[MATERIAL PROVIDED Boundary: Start]
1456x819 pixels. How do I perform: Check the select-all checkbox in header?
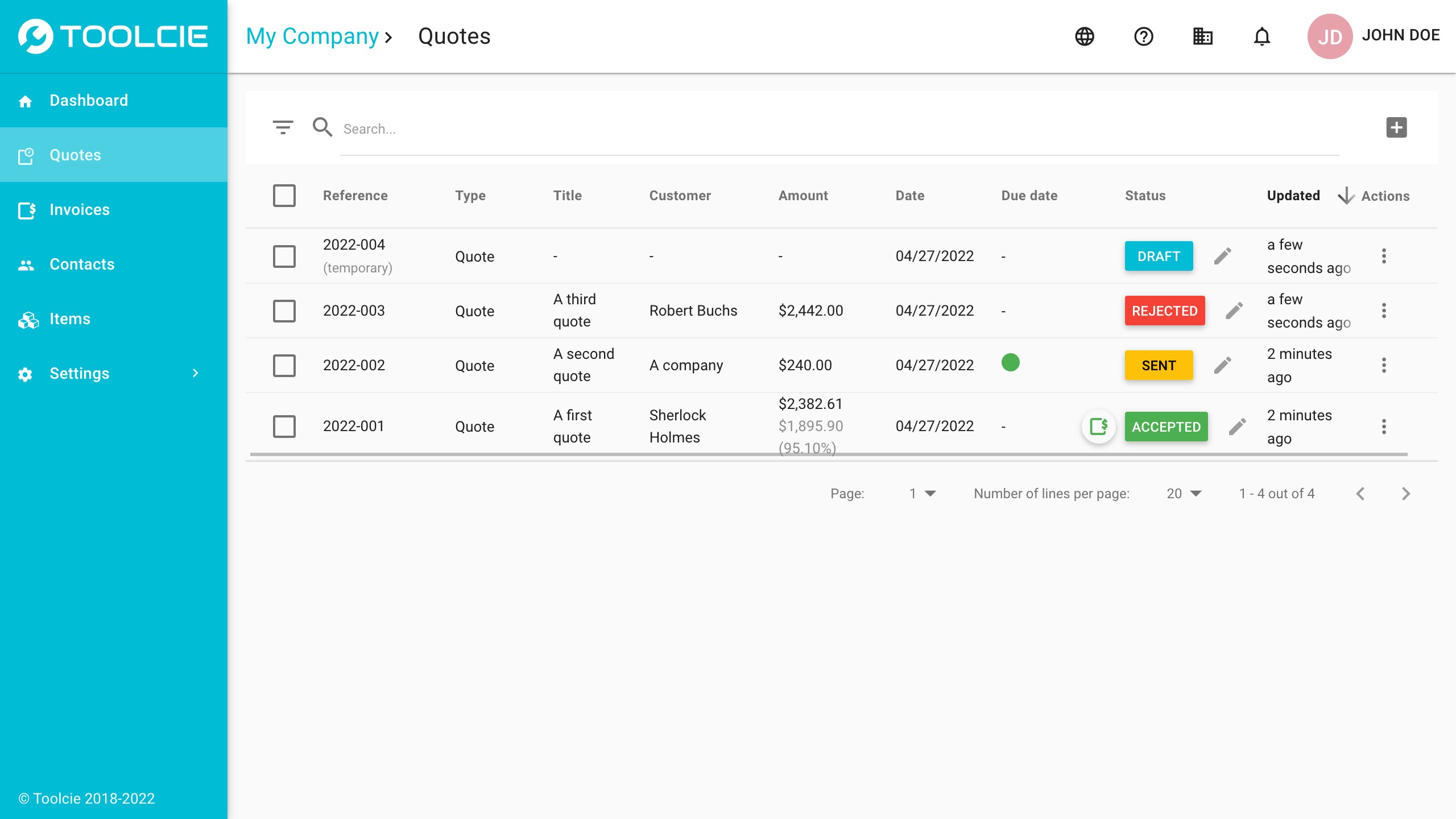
[MATERIAL PROVIDED Boundary: End]
[MATERIAL PROVIDED Boundary: Start]
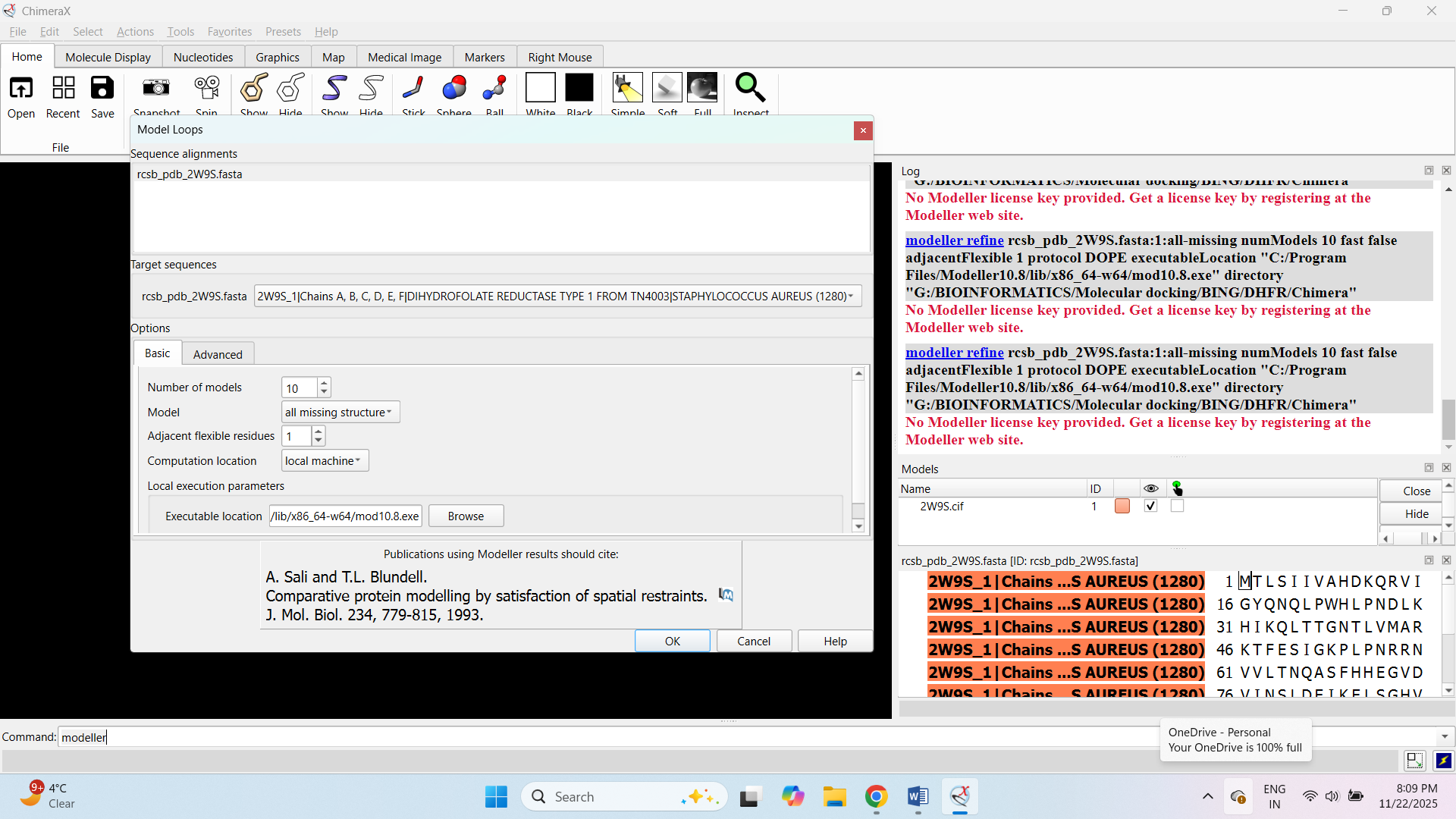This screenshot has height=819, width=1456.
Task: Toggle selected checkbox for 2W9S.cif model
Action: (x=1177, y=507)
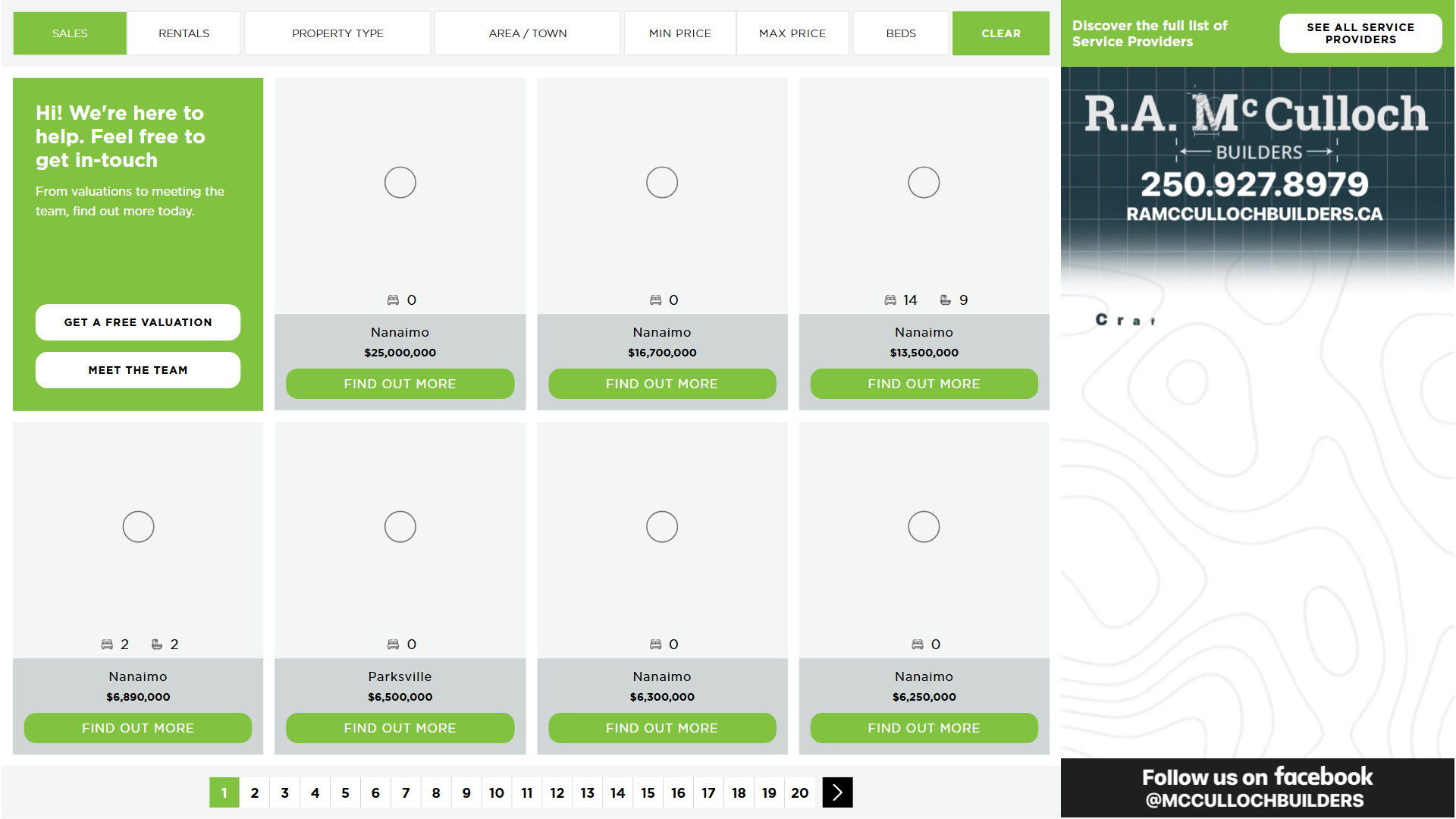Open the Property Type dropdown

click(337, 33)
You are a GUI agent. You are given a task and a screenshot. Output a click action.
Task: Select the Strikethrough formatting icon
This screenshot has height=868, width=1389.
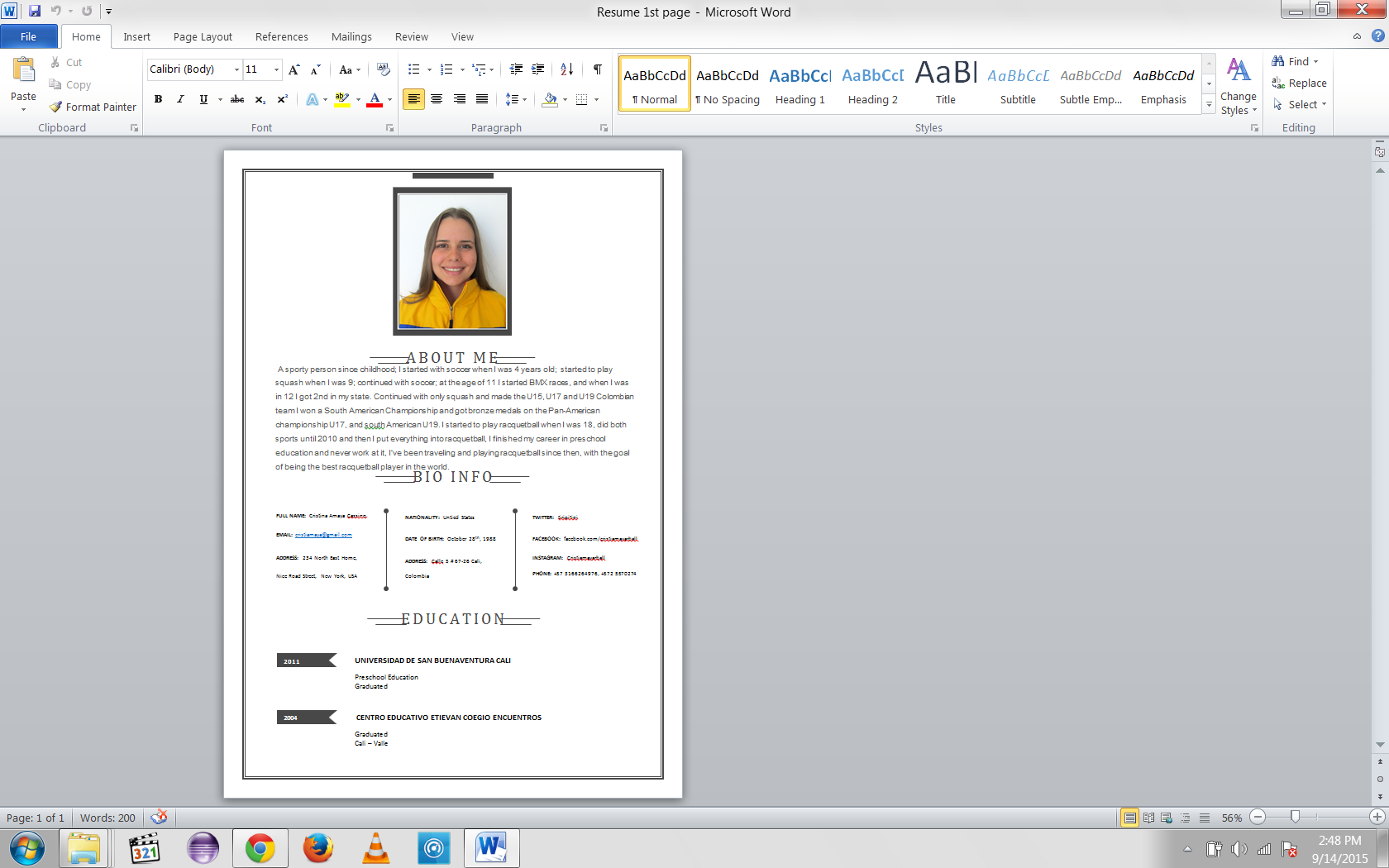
[MATERIAL PROVIDED Boundary: End]
[MATERIAL PROVIDED Boundary: Start]
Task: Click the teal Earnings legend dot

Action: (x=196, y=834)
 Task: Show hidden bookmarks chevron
[MATERIAL PROVIDED Boundary: End]
YOUR INSTRUCTIONS. In the entries above, the lines between the one holding "Task: Select the" and the one holding "This screenshot has height=868, width=1389.", inclusive, are to be printed exactly as written, and those alone.

TASK ANSWER.
Task: Select the Strikethrough formatting icon
This screenshot has height=868, width=1389.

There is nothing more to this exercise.